Vong worked full-time in the FLL from 1994 to 1996. He helped UM launch its first Bachelor of Law programme taught in Chinese in 1996 and served as its founding programme coordinator. For the programme, which aimed to train a new generation of legal professionals for Macao, Vong and some other FLL alumni translated many Portuguese law textbooks into Chinese. 

In 1996, Vong registered with the Macao Lawyers Association to become a practicing lawyer in the city. The first locally born Chinese lawyer in Macao, he has been practising law ever since, but remained a part-time faculty member of UM until 2007. Today, he is still closely linked to UM, serving as a member of the University Council since 2010, and a member of the Trustees Committee of the University of Macau Development Foundation.

Setting Sights on the Greater Bay Area

Vong praised FLL for having trained many trilingual (Chinese, Portuguese and English) legal professionals for Macao. In his law firm, most lawyers and trainee lawyers are UM alumni. Furthermore, FLL faculty members have researched extensively on the constitution of China, the Basic Law of the Macao SAR, the laws of Macao, the European Union law, and international law. In recent years, the faculty has established the Centre for Constitutional Law and Basic Law Studies. 

Vong has served in various public positions to contribute to Macao and China. He is a member of the National Committee of the Chinese People’s Political Consultative Conference, the Committee for the Basic Law of the Macao Special Administrative Region under the Standing Committee of the National People’s Congress (NPC), and the Legislative Assembly of Macao.
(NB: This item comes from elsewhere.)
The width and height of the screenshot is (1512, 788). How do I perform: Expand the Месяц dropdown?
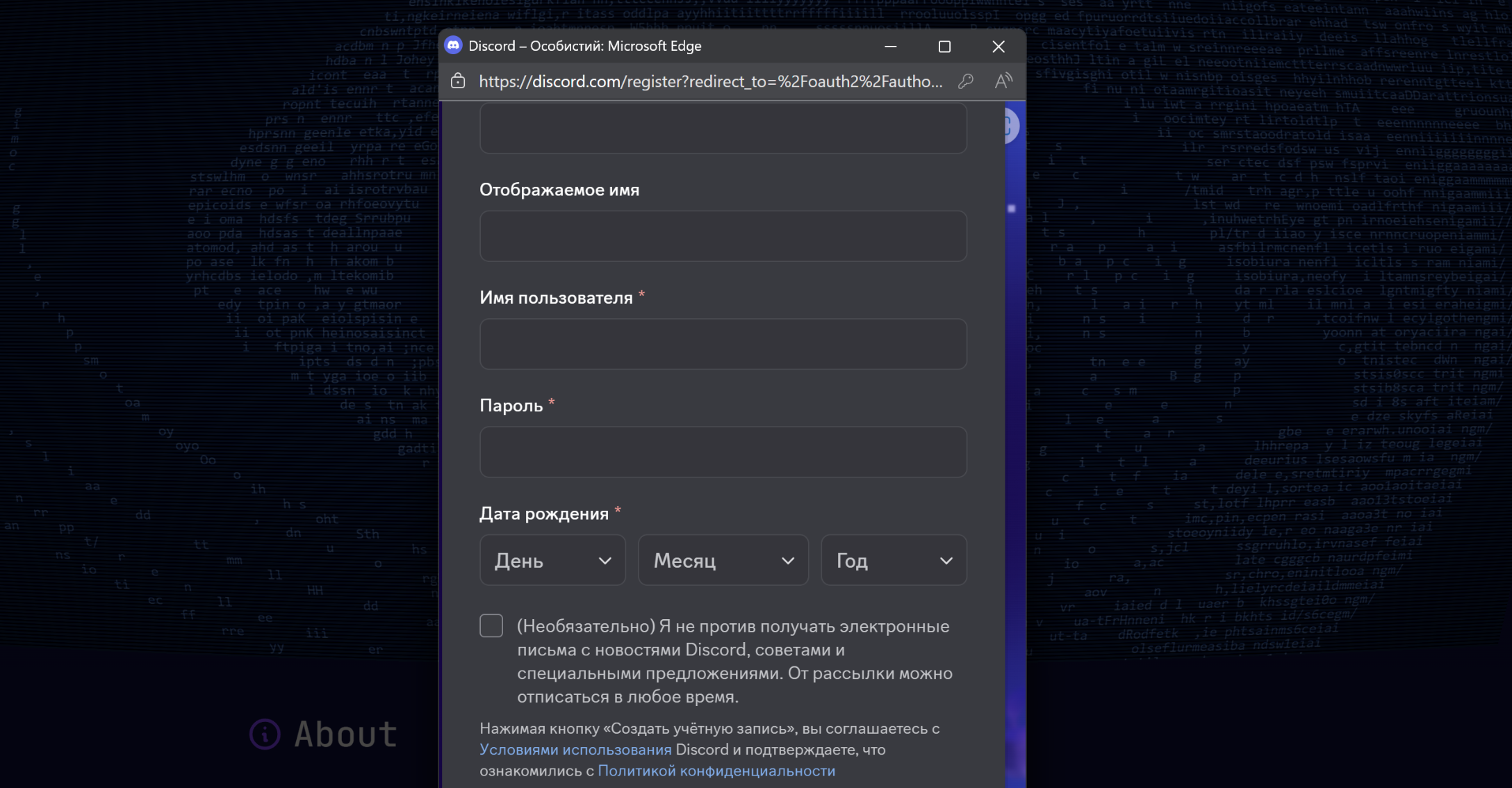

In view of the rapid development of the Guangdong-Hong Kong-Macao Greater Bay Area, Vong recommends that law students in Macao should learn more about the Greater Bay Area to prepare for their future.

In 2020, the NPC Standing Committee authorised the State Council to launch a pilot programme which allows legal practitioners from Hong Kong and Macao to practise law in certain legal areas in nine Greater Bay Area cities in Guangdong. Against this backdrop, Vong says: ‘Law students should of course learn Macao law well, and familiarise themselves with legal theories and judgments handed down by local courts. But at the same time, they should seize the opportunities to learn the laws of mainland China, so that they will be well equipped to practise law across the Greater Bay Area.’